## EXTRAIT FOURNI
Fiche d'un armement
Castaing
Fernand Castaing est une figure importante de l’armement à la pêche à La Rochelle dans la première moitié du 20ème siècle. Il commande l’un des deux grands armements de chalutiers à vapeur du port charentais. Forte personnalité, il développe son entreprise allant jusqu’à une vingtaine de chalutiers industriels entre les deux guerres. Il continue après 1945 avec des chalutiers à moteur, classiques à pêche latérale et meurt en 1961. L’armement achète son premier pêche arrière en 1967 mais ferme en 1981 n’ayant pu résister aux crises successives du métier.
L’armement Castaing : Les Chalutiers de La Rochelle
Un texte d'Yves Gaubert
Fernand Castaing est né à Gujan-Mestras en 1876. Il commence sa carrière de marin comme mousse avant de devenir patron de pêche et de s’installer à Royan.
En janvier 1905, avec son chalutier à vapeur, la Georgette, il participe au sauvetage d’un quatre mâts de l’armement Bordes, le Gers.
Fernand Castaing achète la Ginette en 1907 et crée en 1909 la coopérative des armateurs avec trois chalutiers, le Phoque, l’Esperenza et le Sirena. En 1918, il transforme cette coopérative en société anonyme, Les Chalutiers de La Rochelle.
Entre les deux guerres, son armement possède jusqu’à vingt chalutiers. Ils portent des noms d’oiseaux : Avocette, Bartavelle, Bernache, Casoar (oiseau terrestre d'Australie dont la plume orne le képi des Saint Cyriens), Damier, Eider, Harle, Héron, Hirondelle, Imbrim, Palombe, Pélican, Picorre, Pingouin, Tadorne... Mais les navires d’occasion achetés par l’armement ne sont pas débaptisés : Cap Saint-Jean (54 m en provenance de Boulogne en 1973 pour essai de pêche dans le nord, revendu en Argentine), Esperanza, Les Frères Coquelin (en provenance de Boulogne envoyé par la suite pêcher la crevette à Dakar), Ginette, Le Joselle, Menhir, Myrus. Le Nord-Caper, le premier du nom avait pris, pendant la première guerre mondiale, une goélette turque à l'abordage en Méditerranée. Le second Nord Caper a été le premier pêche arrière de la société en 1967.
A l’époque, l’armement occupe tout le pâté des maisons des Affaire Maritimes, de la résidence Pierre et Vacances et des autres bâtiments jusqu'à l'avenue de Mulhouse. Les activités sont intégrées avec une glacière, des ateliers de mécanique et de chaudronnerie, une menuiserie charpenterie de marine et un local de mareyage, une usine de traitement des déchets de poisson à la Ville en Bois (la Tipo, là où se trouve la médiathèque). Il y a même un jardin potager réservé à l'usage unique du patron, à l'emplacement exact du bâtiment des affaires maritimes. En 1926, la partie mareyage et fabrication de caisses en bois de l’armement s’installent dans une pêcherie construite sur le quai Est du bassin des chalutiers, comme les autres armements.

## À FAIRE
**1)** Réponds à ces questions sur le texte sur l'armement Castaing :
(a) En quelle année et dans quelle ville Fernand Castaing est-il né ?
(b) Quel nom la coopérative des armateurs prend-elle en 1918 ?
(c) En quelle année l'armement ferme-t-il ?
**2)** Dans le texte sur l'armement Castaing, remplace « Royan » par « Arcachon », puis recopie le passage allant de « L’armement Castaing : Les » jusqu'à « s’installer à Royan. » inclus.
**3)** Écris la suite du texte sur l'armement Castaing à partir de sa dernière phrase.
Le matériel qui suit n'a aucun rapport avec le texte sur l'armement Castaing.

## DONNÉES BRUTES
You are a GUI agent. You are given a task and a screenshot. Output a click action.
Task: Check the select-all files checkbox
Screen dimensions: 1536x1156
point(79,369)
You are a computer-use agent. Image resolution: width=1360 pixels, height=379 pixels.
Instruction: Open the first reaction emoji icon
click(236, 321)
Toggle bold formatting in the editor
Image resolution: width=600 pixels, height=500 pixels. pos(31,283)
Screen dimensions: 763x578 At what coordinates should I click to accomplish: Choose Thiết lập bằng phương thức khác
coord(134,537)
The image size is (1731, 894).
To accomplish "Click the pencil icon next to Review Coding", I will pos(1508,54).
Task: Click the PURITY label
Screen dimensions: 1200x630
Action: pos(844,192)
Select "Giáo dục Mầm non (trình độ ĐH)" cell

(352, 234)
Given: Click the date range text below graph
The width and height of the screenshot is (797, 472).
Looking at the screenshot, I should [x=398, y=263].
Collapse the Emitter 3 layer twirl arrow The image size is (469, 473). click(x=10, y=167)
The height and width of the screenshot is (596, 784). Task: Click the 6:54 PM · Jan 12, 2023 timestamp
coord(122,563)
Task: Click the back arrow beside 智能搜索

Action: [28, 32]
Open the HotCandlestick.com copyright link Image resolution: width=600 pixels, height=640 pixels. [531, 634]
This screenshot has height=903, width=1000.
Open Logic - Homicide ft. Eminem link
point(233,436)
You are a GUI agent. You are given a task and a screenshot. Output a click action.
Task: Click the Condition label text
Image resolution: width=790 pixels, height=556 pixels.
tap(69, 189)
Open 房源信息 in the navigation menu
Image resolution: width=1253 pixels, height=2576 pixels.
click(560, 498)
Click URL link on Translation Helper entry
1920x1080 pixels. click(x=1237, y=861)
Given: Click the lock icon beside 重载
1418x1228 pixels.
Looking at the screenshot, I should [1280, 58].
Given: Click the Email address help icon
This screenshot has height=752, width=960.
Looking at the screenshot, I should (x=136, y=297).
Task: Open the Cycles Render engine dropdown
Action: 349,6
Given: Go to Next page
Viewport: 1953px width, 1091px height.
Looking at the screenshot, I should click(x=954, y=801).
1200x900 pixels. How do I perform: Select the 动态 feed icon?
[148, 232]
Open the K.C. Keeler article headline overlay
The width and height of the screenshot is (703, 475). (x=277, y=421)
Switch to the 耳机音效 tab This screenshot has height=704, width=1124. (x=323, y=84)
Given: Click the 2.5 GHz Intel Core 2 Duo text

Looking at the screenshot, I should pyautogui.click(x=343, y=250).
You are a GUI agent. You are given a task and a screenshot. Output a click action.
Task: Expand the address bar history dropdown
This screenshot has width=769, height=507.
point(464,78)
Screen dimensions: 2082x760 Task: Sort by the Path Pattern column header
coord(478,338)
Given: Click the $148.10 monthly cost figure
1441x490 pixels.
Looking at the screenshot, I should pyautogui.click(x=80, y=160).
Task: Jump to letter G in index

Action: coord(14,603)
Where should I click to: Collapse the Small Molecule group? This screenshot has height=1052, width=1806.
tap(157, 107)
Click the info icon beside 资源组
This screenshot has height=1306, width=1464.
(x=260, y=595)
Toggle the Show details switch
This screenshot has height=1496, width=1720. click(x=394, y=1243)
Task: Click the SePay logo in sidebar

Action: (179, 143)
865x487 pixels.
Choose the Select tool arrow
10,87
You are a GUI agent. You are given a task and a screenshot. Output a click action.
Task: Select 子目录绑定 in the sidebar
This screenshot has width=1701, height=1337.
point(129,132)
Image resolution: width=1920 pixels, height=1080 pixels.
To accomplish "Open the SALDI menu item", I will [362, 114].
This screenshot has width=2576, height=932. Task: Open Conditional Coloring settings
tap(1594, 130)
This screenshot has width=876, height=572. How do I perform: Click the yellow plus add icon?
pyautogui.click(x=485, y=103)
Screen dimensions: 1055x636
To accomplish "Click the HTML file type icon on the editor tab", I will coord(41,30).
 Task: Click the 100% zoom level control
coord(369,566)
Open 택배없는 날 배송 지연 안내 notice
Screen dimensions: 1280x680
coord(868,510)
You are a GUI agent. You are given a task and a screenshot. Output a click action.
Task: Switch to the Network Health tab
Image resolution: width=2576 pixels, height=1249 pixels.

## RÉPONSES
**1)**
(a) En 1876, à Gujan-Mestras.
(b) Les Chalutiers de La Rochelle.
(c) En 1981.

**2)**
L’armement Castaing : Les Chalutiers de La Rochelle
Un texte d'Yves Gaubert
Fernand Castaing est né à Gujan-Mestras en 1876. Il commence sa carrière de marin comme mousse avant de devenir patron de pêche et de s’installer à Arcachon.

**3)**
Après l’invention du chalut Vigneron-Dahl, Fernand Castaing refuse d’adopter le chalut de son concurrent Oscar Dahl et de payer la licence d’utilisation à ce dernier. Il annonce qu’il mène ses propres recherches et sort un chalut qui ressemble au chalut VD. Dahl l’attaque en justice pour contrefaçon. Une série de procès oppose les deux armateurs de 1923 à 1928 avant que les tribunaux de Rennes et Lorient ne viennent confirmer les brevets déposés par Dahl et Vigneron.
En 1935, Fernand Castaing fait construire à Bordeaux, aux Forges et chantiers de la Gironde, le Casoar, un chalutier équipé d’un moteur diesel de 1 350 chevaux. C’est une unité de 53 mètres pour 9,22 mètres de large et 595 tonneaux. Ce bateau va pêcher le merlu, le maigre appelé « royal bar » et autres espèces locales au large de la Mauritanie et du Maroc. Pendant la guerre, il est réquisitionné par la marine allemande et se retrouve à Kiel où il subit des transformations. Quand il est récupéré en Ecosse à la fin de la guerre, il n’a plus ses treuils de pêche. Il fait alors du cabotage, ramène du rhum de la Martinique et du vin d’Algérie.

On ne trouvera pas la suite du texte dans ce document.